Figure 1.. Trial Design and Randomization.
Panel A shows the trial design calling for the enrollment of patients who met the guideline criteria for step 2 asthma treatment in a 6-week single-blind placebo run-in period for characterization of asthma. Sputum induction (SI) was performed up to three times to guarantee the collection of two acceptable samples. At the end of the run-in period, patients who continued to meet the criteria for step 2 treatment and who met the adherence criteria for medication use and diary completion were stratified according to the sputum eosinophil (EOS) level (<2% or ≥2%) and were randomly assigned to receive one of three blinded regimens in random sequence for 12 weeks each. Throughout the trial, patients used an electronic diary to record asthma symptoms, nighttime awakenings, and morning and evening peak expiratory flow. Inhaler use was tracked by device dose counters. Panel B shows the number of patients who enrolled in the trial, underwent randomization, and completed the trial. A sputum sample was deemed to be unacceptable if it contained more than 80% squamous cells, if there was an inadequate sputum volume, or if the patient was unable to continue the induction procedure for at least 4 minutes. After 74 patients were categorized as being in the high-eosinophil stratum, subsequent patients with a high eosinophil level did not undergo randomization.
Figure 2.
Figure 2.. Pairwise Comparisons of Active Treatments and Placebo in the Low-Eosinophil Stratum.
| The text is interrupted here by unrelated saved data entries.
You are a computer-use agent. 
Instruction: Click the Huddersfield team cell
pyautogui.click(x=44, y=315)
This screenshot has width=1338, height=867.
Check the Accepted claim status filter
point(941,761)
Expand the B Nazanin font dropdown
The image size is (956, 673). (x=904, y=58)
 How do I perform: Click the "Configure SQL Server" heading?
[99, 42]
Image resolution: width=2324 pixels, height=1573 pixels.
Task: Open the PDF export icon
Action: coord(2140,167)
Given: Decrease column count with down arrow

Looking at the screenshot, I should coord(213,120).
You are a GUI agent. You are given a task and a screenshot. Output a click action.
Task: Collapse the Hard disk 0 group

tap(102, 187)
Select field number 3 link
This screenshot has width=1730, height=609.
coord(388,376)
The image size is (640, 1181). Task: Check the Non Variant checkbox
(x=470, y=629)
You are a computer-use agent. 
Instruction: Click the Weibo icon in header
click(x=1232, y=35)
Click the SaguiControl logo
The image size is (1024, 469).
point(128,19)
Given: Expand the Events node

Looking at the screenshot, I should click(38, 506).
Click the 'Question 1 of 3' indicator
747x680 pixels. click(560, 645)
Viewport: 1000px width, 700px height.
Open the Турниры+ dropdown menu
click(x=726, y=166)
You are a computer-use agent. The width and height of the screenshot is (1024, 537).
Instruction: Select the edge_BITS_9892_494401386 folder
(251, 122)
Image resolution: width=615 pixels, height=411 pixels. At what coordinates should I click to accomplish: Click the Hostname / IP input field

In this trial, the primary outcome was the response to mometasone as compared with placebo and to tiotropium as compared with placebo among patients with a low sputum eosinophil level (<2%) who had a pre-specified differential response to the trial agents. The response was determined according to a hierarchical composite outcome that incorporated treatment failure, asthma control days, and the forced expiratory volume in 1 second. Panel A shows the prespecified differential response to treatment with mometasone as compared with placebo and with tiotropium as compared with placebo. The patients were considered to have had a differential response if the response during at least one trial period was ranked better than the response during another trial period. In the comparison between mometasone and placebo, 34% of the patients had better asthma control while receiving mometasone, 25% had better control while receiving placebo, 21% showed no between-group difference, and 20% with missing data were imputed as having no between-group difference. In the comparison between tiotropium and placebo, 36% had better control while receiving tiotropium, 24% had better control while receiving placebo, 22% showed no between-group difference, and 18% with missing data were imputed as having no between-group difference. Panel B shows the results of a statistical comparison of the primary outcome among the patients who had a differential response to the trial agents, with a two-sided P value of less than 0.025 indicating statistical significance. There was no significant between-group difference in the percentage of patients who had a better response to mometasone than to placebo (57% vs. 43%, P=0.14) or in the percentage who had a better response to tiotropium than to placebo (60% vs. 40%, P=0.029). The I bars denote the 95% confidence interval.